Working with the Shattered Self
Full Program Title:
Working with the Shattered Self: Treating the Spectrum of Dissociative Disorders and Dissociative Symptomology
Led By: David L. Calof
Especially for clinicians unfamiliar with the autohypnotic basis of dissociative symptomology, the treatment of dissociative disorders can be bewildering, frustrating, and taxing to client and clinician alike. Multiple transferences, frequent crises, entrenched patterns of self- (and other) harming behaviors, highly conflicted interpersonal fields, gross cognitive distortions and trenchant dysfunctional beliefs can overwhelm and disorient even the experienced clinician Working with issues of severe and extreme abuse may challenge or shatter the therapist’s basic beliefs about safety, goodness, and meaning, leaving one anxious, vulnerable, and uncertain.
These factors often conspire to promote common clinical errors such as:
- Failure to create or hold the therapeutic framework
- Fascination/reification of the disorder
- Errors in pacing/timing sequencing
- Safety and containment failures
- Role/boundary confusion/diffusion, multiple roles
- Over-functioning, over-involvement
- Countertransference counterresistant avoidance of difficult affects, themes
- Countertransference Compensation of Client (codependency)

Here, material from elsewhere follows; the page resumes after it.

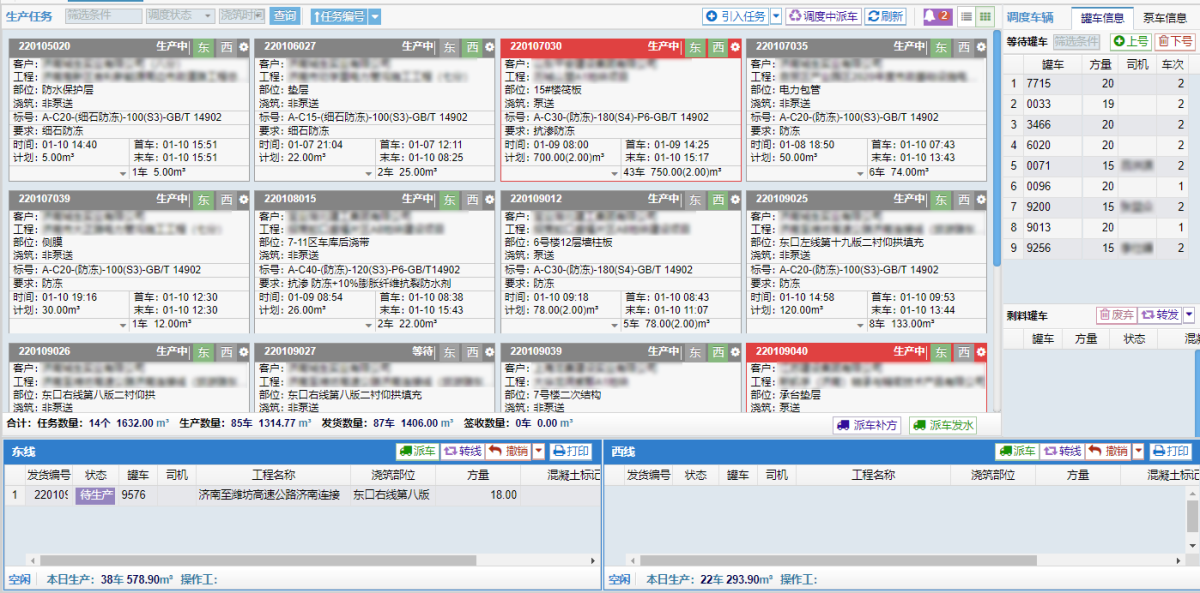Toggle 东 line on task 220109012

point(695,200)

- Making “memory work” the purpose or goal of treatment to the detriment of personality integration and functionality.
The presenter will discuss effective clinical management, common treatment errors and other issues in the treatment of disorders along the dissociative spectrum.
The session will conclude with a videotaped clinical demonstration showing the presenter’s emergency consultation with an acutely and chronically suicidal, chronically self-injuring, dissociative identity disordered client with imminent plans to kill herself. The therapist is seen making rapport with a group of highly oppositional, emotionally charged, self-destructive ego-states and, using techniques drawn from hypnotherapy, along with other direct and indirect techniques, helping the client to metabolize painful affects, shift cognitive frameworks, build expectancy for positive change, and incorporate safety measures. The therapist draws upon a variety of formal hypnotic techniques and phenomena (i.e., hallucination, eidetic imagery, age progression, amnesia, and so on) but also utilizes and directs the client’s dissociative capacities as an extension of the hypno-dissociative working medium. The presenter will share some of his own thoughts and feelings that occurred at critical points in the session as well as field questions and discussion between tape segments. Finally, he will present a four year follow-up on the case.

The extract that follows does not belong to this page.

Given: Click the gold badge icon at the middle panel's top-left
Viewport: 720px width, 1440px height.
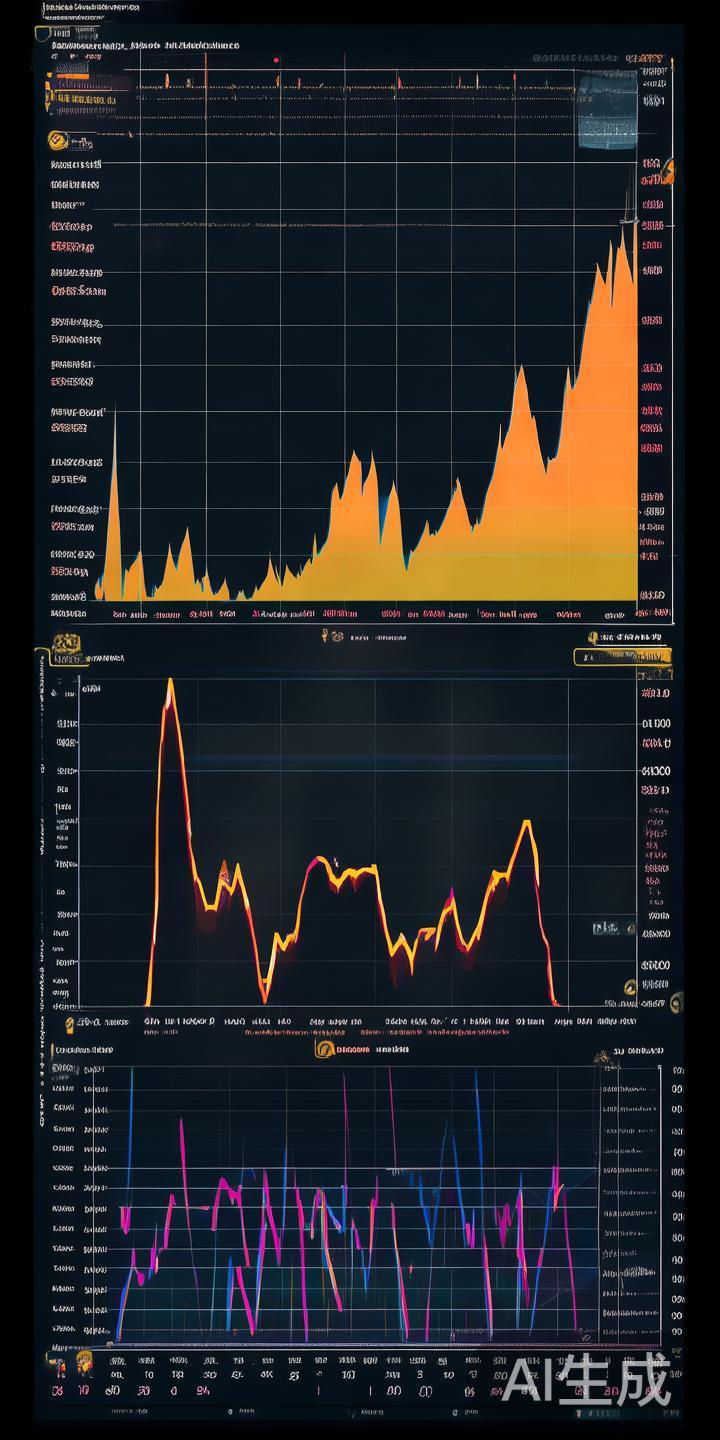Looking at the screenshot, I should pos(67,641).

Through lecture, discussion, Q+A, exercises, handouts, clinical observation (via video), and case consultation, students will be able to:
1. List the five dissociative disorders and describe their major symptoms and common phenomenology.

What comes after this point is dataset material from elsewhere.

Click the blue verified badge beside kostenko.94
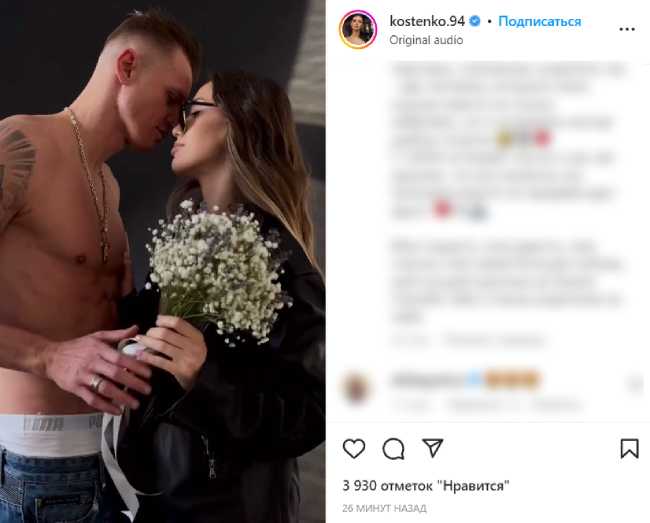The image size is (650, 523). [475, 21]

2. Summarize at least two theoretical frameworks for the etiology of dissociative disorders.
3. Conduct an assessment and perform a differential diagnosis for the dissociative disorders.
4. Distinguish between assessment, stabilization, and working through stages of treatment and be able to describe the clinical tasks for each stage.
5. Create treatment plans specific to individual cases taking into account client resources and limitations, symptomology, as well as other idiosyncratic features.
6. Describe a phased approach to the treatment of dissociative disorders.
7. Describe common clinical errors in the treatment of dissociative disorders including errors of avoidance/fascination, containment, pacing, sequencing, over-involvement, and others, as well as strategies for preventing them.
8. Identify and discuss common transference and countertransference dynamics as well as other issues of the self of the therapist in the treatment of dissociative disorders.
9. List and describe a variety of clinical techniques for managing suicidality and parasuicidality (self-injury), metabolizing traumatic rage and grief, gaining rapport with hostile ego-states, and deactivating self-destructive conditioning in dissociatively disordered patients.